Coronavirus: 1 milione di dollari da George Clooney e Amal (anche alla Lombardia) - Roba da Donne

Coronavirus: 1 milione di dollari da George Clooney e Amal (anche alla Lombardia)

George Clooney e sua moglie Amal hanno donato un milione di euro in beneficenza e una parte dei soldi è arrivata anche alla Regione Lombardia.

Nel pieno dell’emergenza coronavirus sono molti i VIP, in tutto il mondo, che stanno facendo beneficenza. Alla lista, alcuni giorni fa, si sono aggiunti George Clooney e Amal Ramzi Alamuddin.

I grandi marchi dell’alta moda nelle scorse settimane avevano effettuato donazioni monetarie e materiali. Alcuni calciatori e sportivi ben pagati si erano mostrati generosi e avevano a loro volta donato cifre importanti.

Fedez e Chiara Ferragni, come molti ricorderanno, hanno fatto partire una raccolta fondi per creare dei posti letto in terapia intensiva.

Con leggero ritardo è arrivato anche il gesto generoso di George e Amal. La notizia è stata riportata in anteprima da Deadline, sito statunitense che segue da vicino le vicende dei VIP di Hollywood.

La cifra dei coniugi Clooney è stata ripartita in diverse operazioni. Assegni di 250mila euro sono giunti rispettivamente alla Motion Picture and Television; al fondo del sindacatori attori Sag-Aftra e al Los Angeles Mayors Fund. Altri 300mila euro sono stati ripartiti tra il Lebanese Food Bank, l’NHS (il sistema sanitario inglese) e la Regione Lombardia.
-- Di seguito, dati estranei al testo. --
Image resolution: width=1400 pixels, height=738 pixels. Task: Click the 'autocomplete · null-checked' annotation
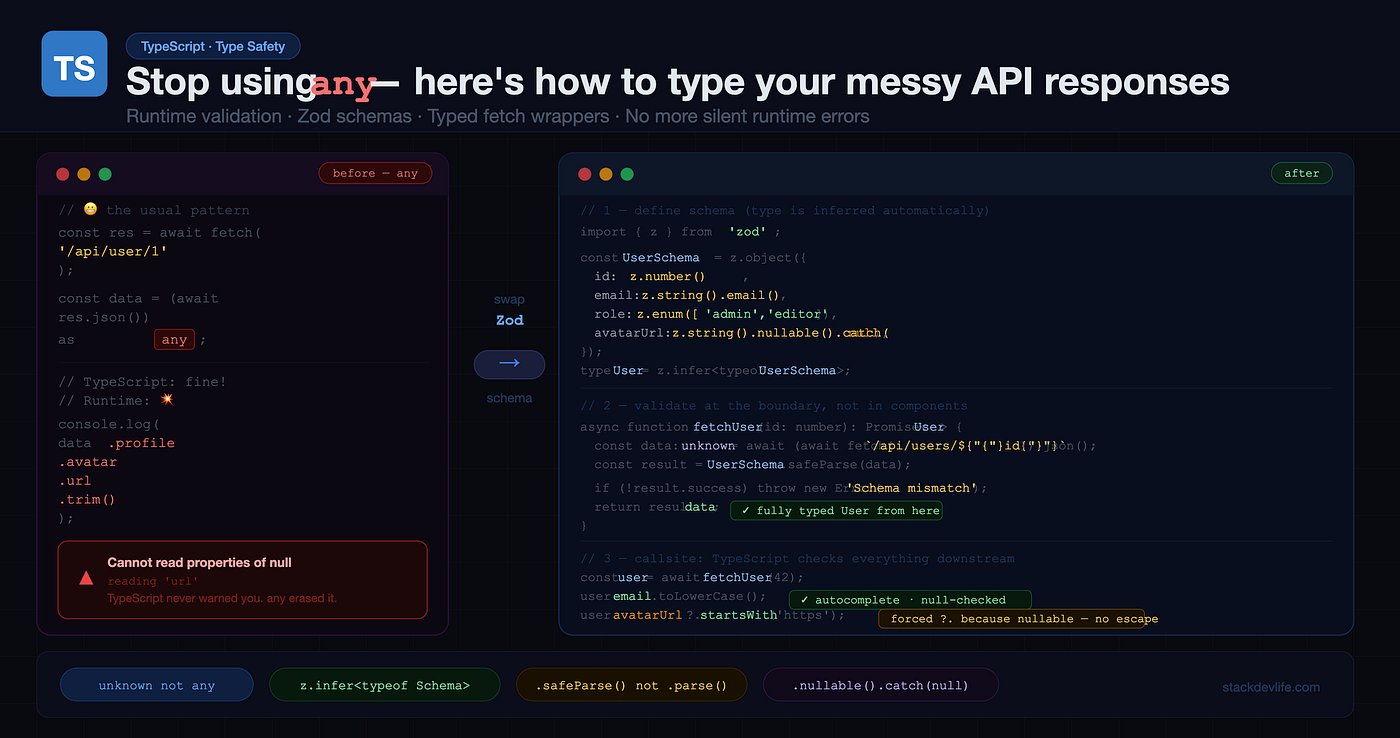(910, 600)

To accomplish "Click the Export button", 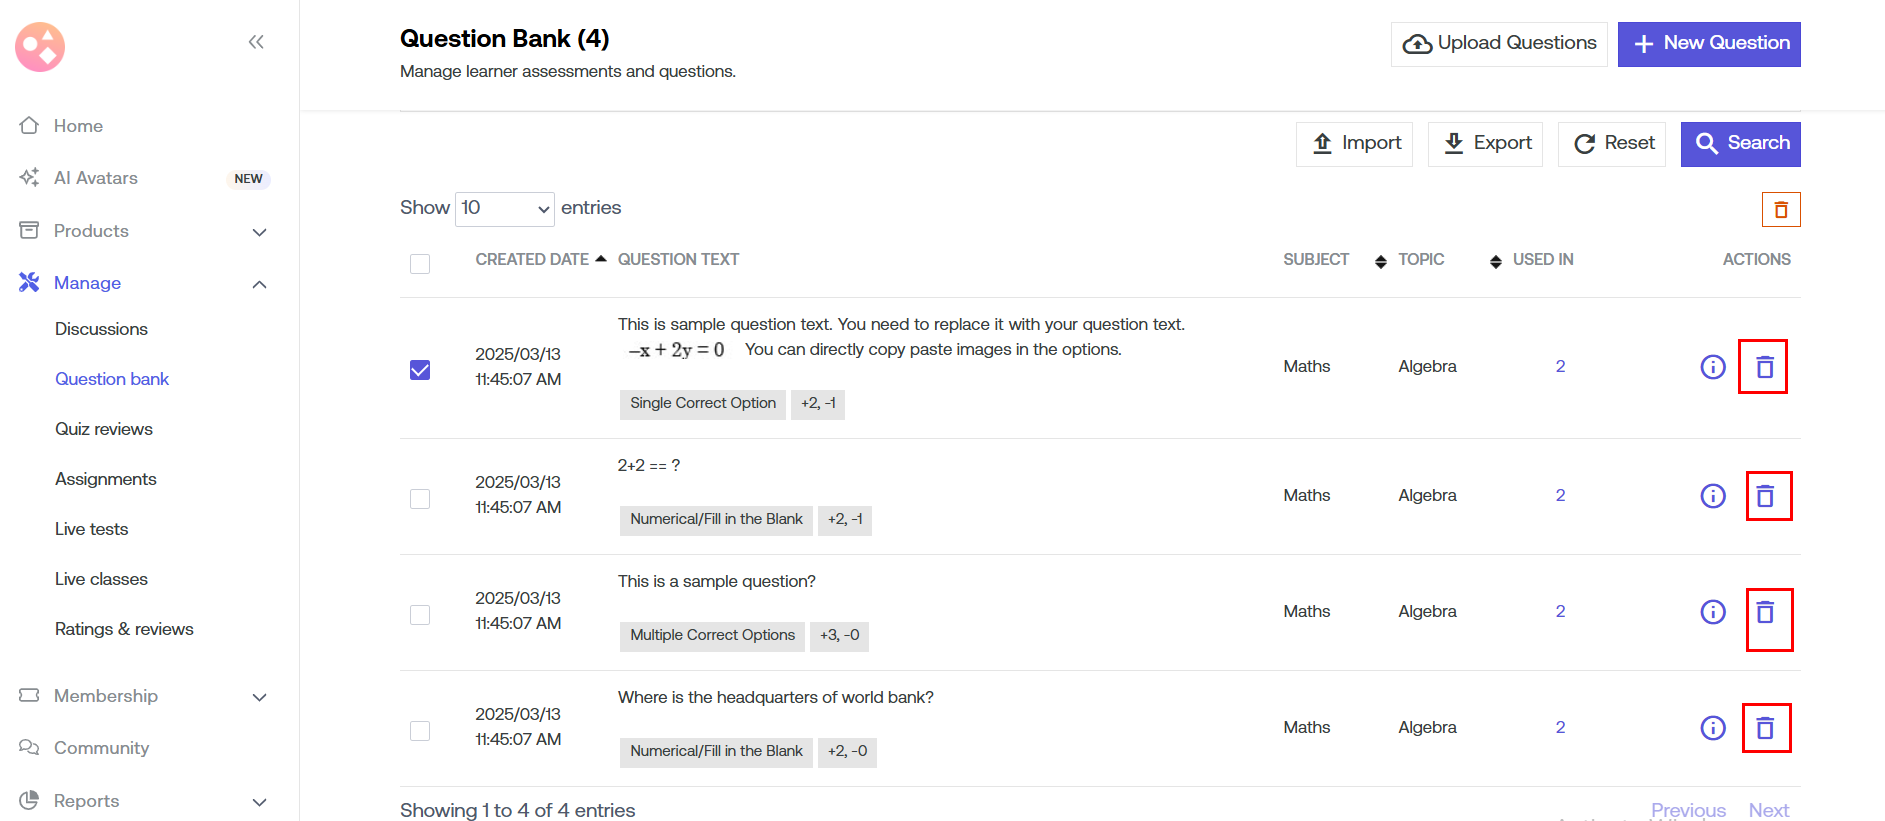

Amal Ramzi Alamuddin è nata nel 1978 in Libano, quando aveva due anni la sua famiglia si è trasferita in Inghilterra, nazione alla quale è, per forza di cose, affezionata. Di professione fa l’avvocata ed è diventata famosa per aver difeso in sede giudiziaria il fondatore di Wikileaks Julian Assange.

Suo marito è invece da lungo tempo un amante dell’Italia e in particolare della zona del Lago di Como. Clooney possiede una casa proprio sulle rive del lago, la “Villa Oleandra di Laglio”.

La coppia si è aggiunta ai tanti personaggi famosi (e non) che hanno dato un contributo economico alle associazioni che si occupano di curare le persone affette dal coronavirus e/o coloro che in questa fase difficile non riescono a coprire tutte le spese.